▸ **Given passage**:
A Shrewdness of Apes

An Okie teacher banished to the Midwest. "Education is not the filling a bucket but the lighting of a fire."-- William Butler Yeats

Tuesday, May 19, 2009

Tunesday 16: Neko Case, Force of Nature


Neko Case, Middle Cyclone

Every now and then, you need to listen to something that has a power that just drags you out of your tired brain and sets you on a new path. This album is a powerful example of such art. I don't know how I never discovered Neko Case until this year, but all's well that ends well.

In the few weeks that this has been out, it has become one of my favorite things. Neko Case launches this, her fifth solo album, with her amazing voice in fine, powerful form. Some call Neko an "alt-country queen," but since that puts her in the company of Wilco and Uncle Tupelo (both of whom she can sing circles around for all their genius) this is quite a complement. This album has a finer rock edge to it than previous works, such as her debut The Virginian.

▸ **Goal**:
Answer these questions using the blog post above.
1. On what date was the post published?
2. Which of Neko Case's solo albums is Middle Cyclone, counting in order?
3. What was the title of her debut?

▸ **Given records**:
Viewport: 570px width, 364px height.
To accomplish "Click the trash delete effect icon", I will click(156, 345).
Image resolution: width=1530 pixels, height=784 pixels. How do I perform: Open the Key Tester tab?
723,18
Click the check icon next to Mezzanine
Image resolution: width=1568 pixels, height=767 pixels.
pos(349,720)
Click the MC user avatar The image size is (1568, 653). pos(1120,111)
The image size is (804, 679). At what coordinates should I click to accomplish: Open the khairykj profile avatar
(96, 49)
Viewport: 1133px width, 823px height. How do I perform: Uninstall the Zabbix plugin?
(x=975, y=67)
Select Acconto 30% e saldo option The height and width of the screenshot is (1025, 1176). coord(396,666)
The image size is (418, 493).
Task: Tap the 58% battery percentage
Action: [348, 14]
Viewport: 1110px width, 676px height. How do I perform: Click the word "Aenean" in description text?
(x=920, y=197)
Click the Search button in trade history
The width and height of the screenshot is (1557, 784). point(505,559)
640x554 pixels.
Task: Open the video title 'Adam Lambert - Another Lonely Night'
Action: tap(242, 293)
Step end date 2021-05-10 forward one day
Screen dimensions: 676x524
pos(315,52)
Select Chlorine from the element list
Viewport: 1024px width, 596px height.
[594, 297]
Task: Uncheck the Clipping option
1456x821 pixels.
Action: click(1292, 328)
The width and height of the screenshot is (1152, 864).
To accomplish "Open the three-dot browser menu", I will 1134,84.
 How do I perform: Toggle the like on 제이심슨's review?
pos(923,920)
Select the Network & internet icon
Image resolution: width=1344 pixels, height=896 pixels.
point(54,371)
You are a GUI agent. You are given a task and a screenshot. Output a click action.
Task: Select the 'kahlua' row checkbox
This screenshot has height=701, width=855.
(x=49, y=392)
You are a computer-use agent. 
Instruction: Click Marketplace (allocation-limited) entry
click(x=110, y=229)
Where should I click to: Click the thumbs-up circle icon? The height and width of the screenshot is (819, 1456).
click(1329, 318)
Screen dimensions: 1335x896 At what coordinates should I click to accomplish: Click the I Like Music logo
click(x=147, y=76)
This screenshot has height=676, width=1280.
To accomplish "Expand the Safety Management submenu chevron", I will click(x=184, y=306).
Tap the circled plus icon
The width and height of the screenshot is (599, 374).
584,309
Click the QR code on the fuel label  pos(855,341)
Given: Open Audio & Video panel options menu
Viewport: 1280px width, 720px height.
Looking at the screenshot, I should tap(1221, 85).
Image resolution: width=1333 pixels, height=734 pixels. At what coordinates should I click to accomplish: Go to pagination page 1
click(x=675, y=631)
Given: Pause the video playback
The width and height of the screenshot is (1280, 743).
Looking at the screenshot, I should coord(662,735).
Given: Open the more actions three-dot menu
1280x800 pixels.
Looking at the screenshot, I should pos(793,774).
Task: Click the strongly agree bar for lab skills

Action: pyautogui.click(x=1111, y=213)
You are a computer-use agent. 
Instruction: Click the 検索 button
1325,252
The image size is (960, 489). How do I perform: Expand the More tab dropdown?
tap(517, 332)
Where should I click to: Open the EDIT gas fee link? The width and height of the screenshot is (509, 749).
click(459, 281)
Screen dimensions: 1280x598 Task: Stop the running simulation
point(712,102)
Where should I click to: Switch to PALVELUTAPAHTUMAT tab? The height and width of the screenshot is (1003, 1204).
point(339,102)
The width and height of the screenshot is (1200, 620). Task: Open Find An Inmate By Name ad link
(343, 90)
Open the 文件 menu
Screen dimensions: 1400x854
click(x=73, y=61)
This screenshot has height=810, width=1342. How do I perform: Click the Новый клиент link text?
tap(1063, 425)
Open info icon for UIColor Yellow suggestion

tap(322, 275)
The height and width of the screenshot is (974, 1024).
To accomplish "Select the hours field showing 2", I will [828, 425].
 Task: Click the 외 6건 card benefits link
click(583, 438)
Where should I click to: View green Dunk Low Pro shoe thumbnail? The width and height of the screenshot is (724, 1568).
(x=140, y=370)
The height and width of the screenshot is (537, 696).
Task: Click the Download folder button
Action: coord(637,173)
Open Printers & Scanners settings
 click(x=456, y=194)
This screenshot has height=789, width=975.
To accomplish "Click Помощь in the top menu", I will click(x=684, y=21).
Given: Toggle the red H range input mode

▸ **Expected output**:
1. Tuesday, May 19, 2009
2. Her fifth
3. The Virginian